In prayer two things are required: 1) A hungering after God Himself. Many pray for temporal blessings; pray when they get into trouble. How few yearn and thirst in prayer for the felt presence of God. There can be no true prayer until we have this desire for only ” … they which do hunger and thirst after righteousness … shall be filled” (Matthew 5:6); 2) There must be an absolute, real dependence upon God, not a mere abstract belief, but the same familiar confidence in Him as in an earthly parent. Only so can answers come- only when we are abiding in Christ, and His Word in us, is the communication complete between us and God.
We ought not to take a step without prayer, and as frequently and freely as we consult our mortal friends, we should consult our heavenly and eternal Friend. Consult Him in the most trivial matters. Oh, if we only took everything to God in prayer before we stepped out into action, what needless pain we should avoid.
WE MUST SEEK HIS FACE
Jesus Christ is the face of God. Seeking to make Christ the aim and object of our daily living, seeking to incorporate His character into ours is seeking the face of God. Too often as Christians, we take the best we have or can get and use it for ourselves, the rest we give to God. This course is evil- can only end in evil. We must make the honor and glory and service of the Lord first. Consider what He has done, is doing now, and will yet do for us. By all these considerations, our hearts ought to be so fully taken up with Him that we should have room for nothing else.

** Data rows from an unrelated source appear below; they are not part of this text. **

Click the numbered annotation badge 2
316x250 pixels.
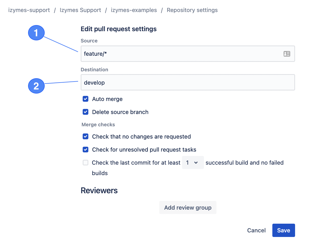click(36, 86)
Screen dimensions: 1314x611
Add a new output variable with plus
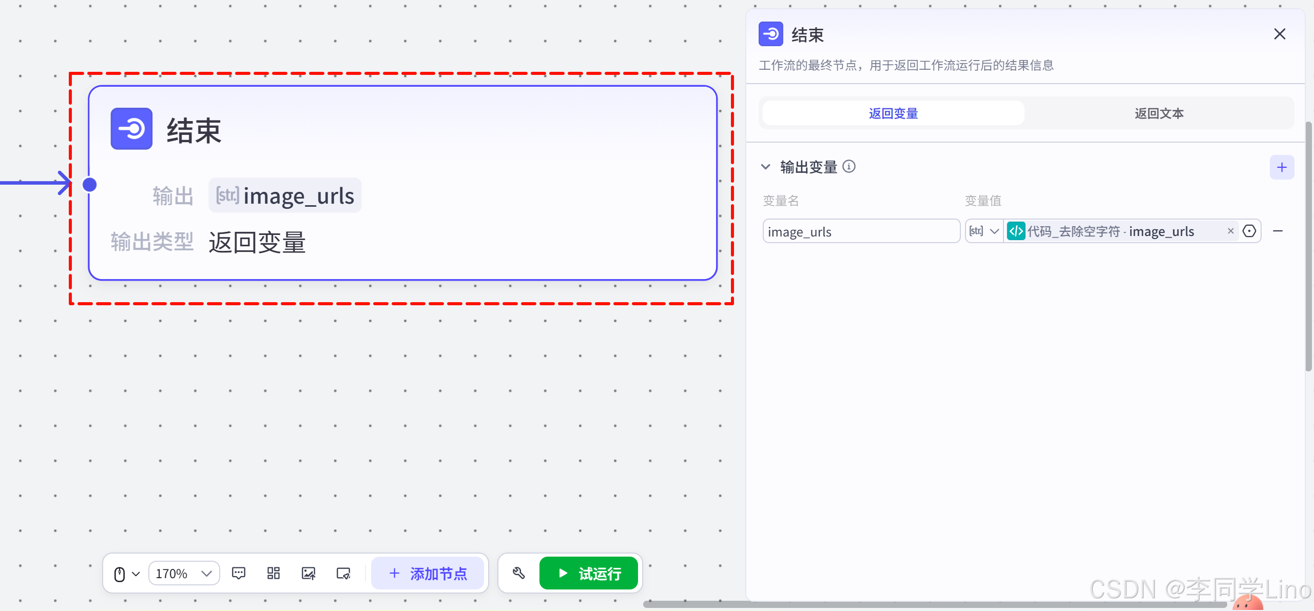tap(1282, 167)
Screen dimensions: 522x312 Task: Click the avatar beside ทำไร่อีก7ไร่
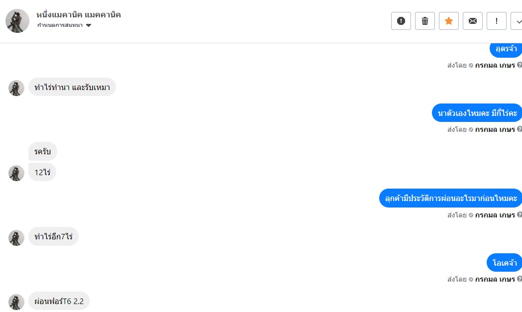pyautogui.click(x=16, y=238)
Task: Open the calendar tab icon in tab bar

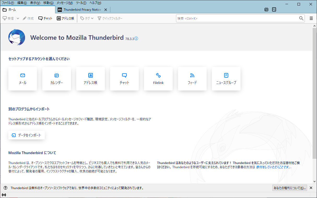Action: 266,10
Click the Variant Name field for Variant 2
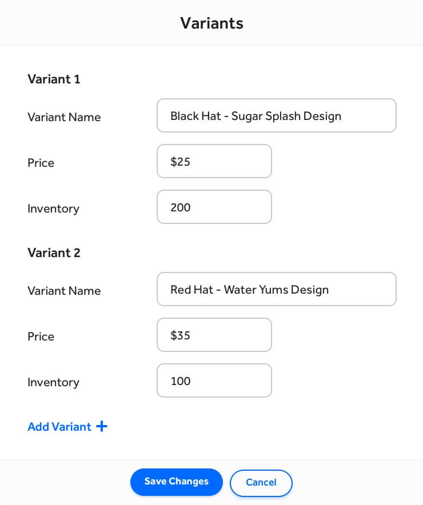 [276, 289]
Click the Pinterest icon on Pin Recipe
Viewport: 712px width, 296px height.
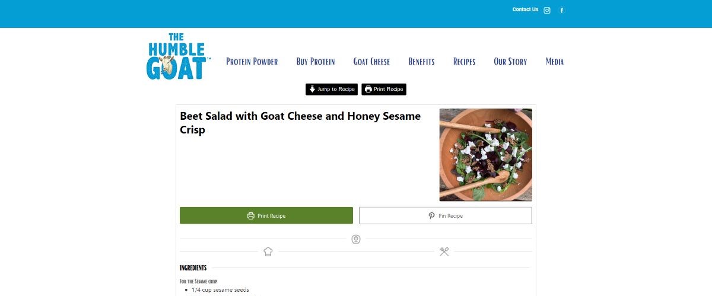click(x=431, y=216)
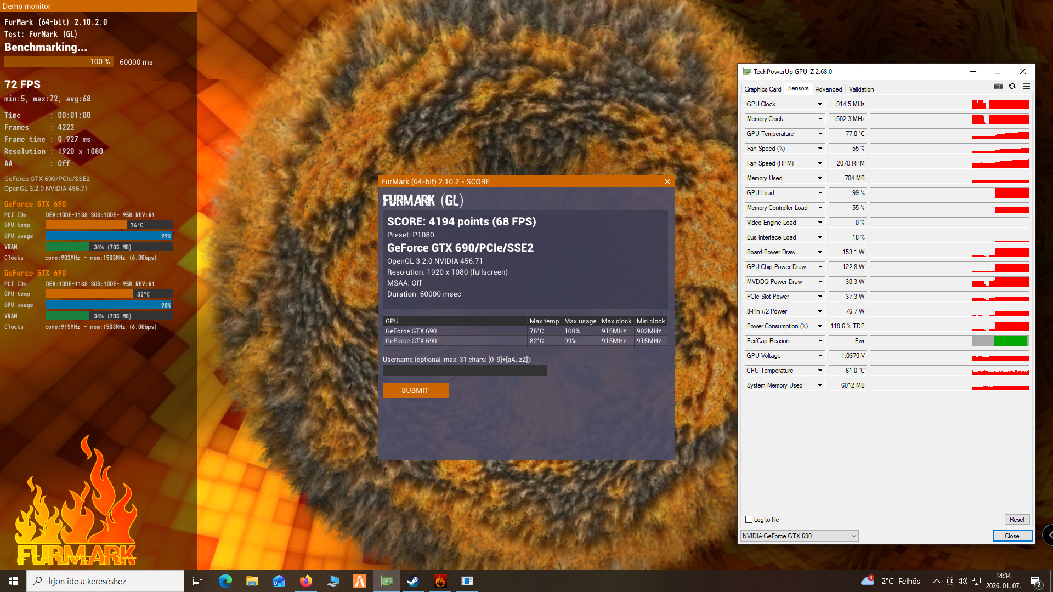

WE ARE TO TURN FROM OUR WICKEDNESS
We may be outwardly very meek and proper; we may assume humility as a garb; we may pray with a loud voice; we may talk of devotion and speak freely of a “precious” Saviour, but how do we act how are we living? That is the vital point. A man may be very orthodox in his tongue and a very devil in his feet. There is such a thing, too, as a Christian walking in wickedness. David did; Peter did – and they paid terribly for it. So will every Christian who does not repent and tum to the Lord. If the judgment does not come now and here, it will then and there, at the Judgment Seat of Christ in the loss of reward, in the loss of a crown -loss, surely of some sort. We are to tum from everything that has in it the appearance of evil.
If we observe these four rules: prayerfulness, humility, consecration, and godliness, the blessing of God will come to us as individuals and as churches. If we so lived as thus to become the dwelling place of God’s blessing, what a healing power we should be in the land.